Instructions for Making a Pop Bottle Raft

If you’re considering entering a rafting contest, or you just want to go speeding down your own local river, you can easily make a soda bottle raft that will get you where you’re going – in a hurry! Okay, a soda bottle raft is a little silly-looking and won’t win any beauty prizes, but empty pop bottles are nothing but air so they weigh little and fly down river with not much effort. Don’t take your pop bottle raft through any rapids, but for around town, it’s perfect.

Granted, it’ll take some time to gather the two or three liter bottles for the raft. But, if you’re having a huge family reunion, or your family just drinks a lot of pop, you’ll have the bottles together in no time. Choose either the two liter or three liter, but not both, to make your raft.

To start the process of making the raft align the bottles on the grass or the driveway. It’s okay to assemble the raft indoors, but consider the size of it and whether or not you can get it out of the doorway when completed.

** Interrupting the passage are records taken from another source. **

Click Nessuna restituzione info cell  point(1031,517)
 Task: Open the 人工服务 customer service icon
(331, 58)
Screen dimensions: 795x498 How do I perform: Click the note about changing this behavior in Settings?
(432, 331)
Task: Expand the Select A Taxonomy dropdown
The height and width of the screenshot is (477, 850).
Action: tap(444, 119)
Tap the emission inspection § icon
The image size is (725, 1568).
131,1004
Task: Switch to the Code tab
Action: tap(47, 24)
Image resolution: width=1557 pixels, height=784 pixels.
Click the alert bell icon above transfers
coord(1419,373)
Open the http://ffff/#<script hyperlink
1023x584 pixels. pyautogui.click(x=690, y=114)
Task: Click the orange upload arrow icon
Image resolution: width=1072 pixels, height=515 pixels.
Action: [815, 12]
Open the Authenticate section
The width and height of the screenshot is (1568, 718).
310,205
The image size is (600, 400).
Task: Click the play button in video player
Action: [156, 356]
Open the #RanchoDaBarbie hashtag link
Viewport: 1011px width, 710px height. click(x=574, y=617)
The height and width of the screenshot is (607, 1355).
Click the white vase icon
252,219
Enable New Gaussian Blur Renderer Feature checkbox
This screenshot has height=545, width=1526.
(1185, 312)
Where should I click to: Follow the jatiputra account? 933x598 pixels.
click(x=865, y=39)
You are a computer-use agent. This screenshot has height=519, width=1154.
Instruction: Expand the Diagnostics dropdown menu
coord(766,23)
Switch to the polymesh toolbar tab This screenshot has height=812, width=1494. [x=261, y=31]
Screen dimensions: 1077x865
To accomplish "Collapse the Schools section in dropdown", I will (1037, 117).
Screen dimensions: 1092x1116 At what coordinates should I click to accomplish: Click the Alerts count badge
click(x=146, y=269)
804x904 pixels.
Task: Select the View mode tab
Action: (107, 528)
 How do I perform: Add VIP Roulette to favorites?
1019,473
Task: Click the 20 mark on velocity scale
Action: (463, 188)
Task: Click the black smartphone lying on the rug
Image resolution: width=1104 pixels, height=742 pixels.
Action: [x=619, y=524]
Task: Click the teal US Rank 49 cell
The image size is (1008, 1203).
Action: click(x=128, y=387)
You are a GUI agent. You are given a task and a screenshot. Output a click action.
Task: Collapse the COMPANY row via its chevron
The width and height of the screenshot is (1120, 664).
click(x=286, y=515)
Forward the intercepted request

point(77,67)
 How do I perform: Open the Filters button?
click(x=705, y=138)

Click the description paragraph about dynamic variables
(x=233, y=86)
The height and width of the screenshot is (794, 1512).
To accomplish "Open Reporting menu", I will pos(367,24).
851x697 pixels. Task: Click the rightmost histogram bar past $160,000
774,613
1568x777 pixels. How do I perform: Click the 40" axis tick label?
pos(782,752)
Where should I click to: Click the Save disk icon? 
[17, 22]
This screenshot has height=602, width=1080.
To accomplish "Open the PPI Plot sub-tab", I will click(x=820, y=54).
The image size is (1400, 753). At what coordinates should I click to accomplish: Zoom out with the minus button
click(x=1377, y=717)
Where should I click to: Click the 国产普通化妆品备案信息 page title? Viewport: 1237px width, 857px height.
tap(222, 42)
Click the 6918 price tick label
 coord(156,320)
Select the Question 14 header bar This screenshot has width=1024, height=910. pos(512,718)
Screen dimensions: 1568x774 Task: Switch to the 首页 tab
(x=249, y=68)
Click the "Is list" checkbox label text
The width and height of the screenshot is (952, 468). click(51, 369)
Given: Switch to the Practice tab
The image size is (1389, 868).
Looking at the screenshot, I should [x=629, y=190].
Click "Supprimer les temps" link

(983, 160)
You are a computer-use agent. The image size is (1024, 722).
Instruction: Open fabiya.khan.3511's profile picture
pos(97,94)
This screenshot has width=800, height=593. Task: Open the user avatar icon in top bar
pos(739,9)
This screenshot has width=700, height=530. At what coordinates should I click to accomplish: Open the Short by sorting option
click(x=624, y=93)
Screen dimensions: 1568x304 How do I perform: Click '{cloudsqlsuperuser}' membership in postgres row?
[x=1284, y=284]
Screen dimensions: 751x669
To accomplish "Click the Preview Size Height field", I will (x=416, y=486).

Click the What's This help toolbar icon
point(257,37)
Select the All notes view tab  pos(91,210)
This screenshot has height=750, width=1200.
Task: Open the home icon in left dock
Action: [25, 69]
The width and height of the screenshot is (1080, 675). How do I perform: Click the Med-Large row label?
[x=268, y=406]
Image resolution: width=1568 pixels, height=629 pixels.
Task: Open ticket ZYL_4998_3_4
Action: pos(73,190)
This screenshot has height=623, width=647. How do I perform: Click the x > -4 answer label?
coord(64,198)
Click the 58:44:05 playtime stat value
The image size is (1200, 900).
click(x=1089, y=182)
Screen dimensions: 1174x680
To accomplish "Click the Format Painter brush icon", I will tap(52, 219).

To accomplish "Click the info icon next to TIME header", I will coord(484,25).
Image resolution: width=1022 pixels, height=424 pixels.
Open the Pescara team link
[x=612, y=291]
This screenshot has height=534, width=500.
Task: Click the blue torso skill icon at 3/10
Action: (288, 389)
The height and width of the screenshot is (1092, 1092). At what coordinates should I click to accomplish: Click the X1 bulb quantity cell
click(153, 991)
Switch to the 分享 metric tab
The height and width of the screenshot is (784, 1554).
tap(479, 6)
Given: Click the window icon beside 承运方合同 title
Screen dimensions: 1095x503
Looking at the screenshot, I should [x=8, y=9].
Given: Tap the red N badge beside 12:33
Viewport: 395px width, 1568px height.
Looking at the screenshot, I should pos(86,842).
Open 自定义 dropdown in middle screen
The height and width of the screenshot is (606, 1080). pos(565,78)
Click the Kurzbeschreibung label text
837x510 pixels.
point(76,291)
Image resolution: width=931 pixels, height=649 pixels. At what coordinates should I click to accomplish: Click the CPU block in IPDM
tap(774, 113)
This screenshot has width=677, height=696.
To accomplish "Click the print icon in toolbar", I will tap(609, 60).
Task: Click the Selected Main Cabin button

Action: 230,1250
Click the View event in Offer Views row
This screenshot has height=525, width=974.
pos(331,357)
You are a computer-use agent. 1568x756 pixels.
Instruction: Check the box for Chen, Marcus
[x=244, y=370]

You can use Liquid Nail or contact cement to hold the bottles together for the moment. Arrange them to where the lids are glued together. So, align two bottles where the lids are touching and glue them together. Make another set, another set, and another set, until you have the length you wish the raft to be. Each time you make a new set of two, with lids glued together, glue those two, side-by-side, with the previous two.

To make the width of the raft, you’ll begin gluing the bottoms of the bottles together. To be clearer, you now have a long row of bottles with their lids and sides glued together, so go beside those and start gluing the bottom of a new bottle to the bottom of one of the previously-glued bottles. Glue the bottle bottoms all the way down the row, then start another row where you’ll glue the tops to the previously-glued bottles’ tops.

When the raft is completed it should look like this: a row, from top to bottom, of bottles with the lids pointing to the right. Then, a row of bottles with lids pointing to the left. The next row has the lids pointing to the right, and the following row has the lids pointing to the left. When all bottles are glued together, in the size you wish, your raft is almost complete. You can use any size pop bottles for the raft project but they all need to be the same size.

To make sure that the bottles stay together, wrap them from one end to the other, with duct tape. Duct take works really well on plastic and will just give the bottles a little extra support. Since pop bottles won’t be the most comfortable seating you’ll find on a raft, consider getting a piece of two-inch-thick styrofoam slab to throw on top of the pop bottles. After that it’s happy sailing.